About 15 to 20 percent of survey respondents said they were looking for financial advice.

“Those three sort-of action items — withdrawal flexibility, additional investment options and financial advice — are where we’re going to be focusing some attention to see what we think is a good idea to do, what we can accommodate, what we think would raise costs too much,” Weaver said. “There’s any number of factors that we would have to evaluate, but that’s our road map forward.”

Any new withdrawal options would most likely be applied across the board to all TSP accounts, according to Weaver.

“That’s a basic tenet of the program of what’s available to people,” she said. “You wouldn’t want to pay extra to access your money.”

It remains unclear how the financial advice or the mutual fund window would be implemented, whether on a fee-for-service basis or some other way.

“Those decisions are nowhere near being made,” Weaver said.

The TSP board also recently received some good news regarding the Roth asset accounts, which originated in May 2012. Assets for the 417,000 Roth accounts passed $1.7 billion at the end of August. Now, almost 9 percent of the plan’s participants have Roth TSP accounts.

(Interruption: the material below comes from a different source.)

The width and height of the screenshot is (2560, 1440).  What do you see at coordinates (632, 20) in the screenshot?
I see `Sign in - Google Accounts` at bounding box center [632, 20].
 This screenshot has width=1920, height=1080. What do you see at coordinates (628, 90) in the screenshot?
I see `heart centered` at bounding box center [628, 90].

“We had anticipated that we would get to 8 to 10 percent Roth pickup, but we thought it would take five or six years,” Weaver said. “So, we hit where we sort of where we thought we were going to be in a much faster way.”

The board had thought the Roth TSP accounts would be attractive to members of the military, who would likely benefit by paying taxes on what they contribute at a lower pay grade.

“Of the Roth accounts, roughly 50 percent of them are uniformed services,” Weaver said. “That is far disproportionate to the uniformed services as part of our overall population.”